Tuesday, January 13, 2009
Chicken Schnitzel
This chicken recipe turned out absolutely delicious. Goes great with a garden salad dressed with a combination of country dijon mustard, olive oil, soy sauce, and lemon juice. The chicken can be served on the side (not pictured) or as part of the salad (pictured above). Since it was baked in the oven with minimal olive oil, it was very light and juicy. I wonder if it remained juicy because I made it without halving the chicken breast. Enjoy!
4 (6 ounce) skinless, boneless chicken breast
1/4 teaspoon salt
1/4 teaspoon black pepper
2 tablespoons all-purpose flour
2 tablespoons Dijon mustard
1 large egg, lightly beaten
1/2 cup dry bread crumbs (1/2 loaf of dried bread if making from scratch)
1 1/2 tablespoons grated Parmesan cheese
2 teaspoons chopped fresh parsley
2 teaspoons chopped fresh chives
1 garlic clove, minced
1 tablespoon olive oil
1. Preheat oven to 350
2. Place each chicken breast half between 2 sheets of plastic wrap; pound to 1/2-inch thickness using a meat mallet. Sprinkle chicken with salt and pepper.
3. Place flour in a shallow bowl. Combine mustard and egg in a shallow dish.
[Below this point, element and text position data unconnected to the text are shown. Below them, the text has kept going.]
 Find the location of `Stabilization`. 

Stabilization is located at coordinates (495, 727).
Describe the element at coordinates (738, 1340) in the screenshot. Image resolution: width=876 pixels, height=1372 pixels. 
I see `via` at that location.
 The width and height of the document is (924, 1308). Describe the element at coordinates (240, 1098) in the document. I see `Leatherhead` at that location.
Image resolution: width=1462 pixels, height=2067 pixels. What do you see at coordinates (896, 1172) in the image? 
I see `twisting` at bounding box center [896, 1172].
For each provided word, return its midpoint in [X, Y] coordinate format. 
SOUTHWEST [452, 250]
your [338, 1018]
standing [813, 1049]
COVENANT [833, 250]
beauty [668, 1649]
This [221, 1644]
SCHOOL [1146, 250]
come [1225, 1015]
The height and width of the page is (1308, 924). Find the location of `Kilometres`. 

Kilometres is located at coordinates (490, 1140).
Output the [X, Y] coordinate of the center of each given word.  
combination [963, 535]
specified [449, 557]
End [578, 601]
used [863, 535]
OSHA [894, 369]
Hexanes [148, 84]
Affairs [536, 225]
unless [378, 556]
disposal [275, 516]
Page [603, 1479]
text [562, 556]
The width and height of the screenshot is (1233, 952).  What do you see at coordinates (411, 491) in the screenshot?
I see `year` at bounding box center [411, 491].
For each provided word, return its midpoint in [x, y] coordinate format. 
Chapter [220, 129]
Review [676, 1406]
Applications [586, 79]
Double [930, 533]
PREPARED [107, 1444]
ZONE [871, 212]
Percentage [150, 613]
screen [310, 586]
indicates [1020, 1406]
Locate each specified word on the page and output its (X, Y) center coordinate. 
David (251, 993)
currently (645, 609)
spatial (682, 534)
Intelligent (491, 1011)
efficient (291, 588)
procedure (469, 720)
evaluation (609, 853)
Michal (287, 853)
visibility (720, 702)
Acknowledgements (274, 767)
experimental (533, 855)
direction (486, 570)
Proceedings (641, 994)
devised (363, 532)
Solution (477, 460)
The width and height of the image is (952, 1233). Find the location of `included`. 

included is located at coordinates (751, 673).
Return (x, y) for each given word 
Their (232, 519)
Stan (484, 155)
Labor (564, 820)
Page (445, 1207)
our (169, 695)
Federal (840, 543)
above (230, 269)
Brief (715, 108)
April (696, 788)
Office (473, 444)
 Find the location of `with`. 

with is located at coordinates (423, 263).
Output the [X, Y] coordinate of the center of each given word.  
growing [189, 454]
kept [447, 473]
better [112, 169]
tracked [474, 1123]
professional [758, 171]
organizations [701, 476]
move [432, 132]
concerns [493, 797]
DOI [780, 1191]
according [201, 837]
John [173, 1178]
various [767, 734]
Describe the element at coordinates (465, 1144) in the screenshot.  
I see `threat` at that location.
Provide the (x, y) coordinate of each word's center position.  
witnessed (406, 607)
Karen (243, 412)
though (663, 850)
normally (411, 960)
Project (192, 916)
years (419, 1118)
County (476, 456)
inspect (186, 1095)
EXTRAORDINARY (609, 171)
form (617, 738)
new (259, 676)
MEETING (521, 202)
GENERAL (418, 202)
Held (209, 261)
Combine breadcrumbs, cheese, parsley, chives, and garlic in a shallow dish. Dredge 1 chicken breast half in flour, turning to coat; shake off excess flour. Dip in egg mixture; dredge in breadcrumb mixture. Repeat.
4. Heat olive oil in a large non stick skillet over medium-high heat. Add chicken; sauté for 2 1/2 minutes or until chicken is browned. Remove from heat. Turn chicken over; move onto olive oil greased pan; place in oven. Bake at 350 for 10-20 minutes or until chicken is done.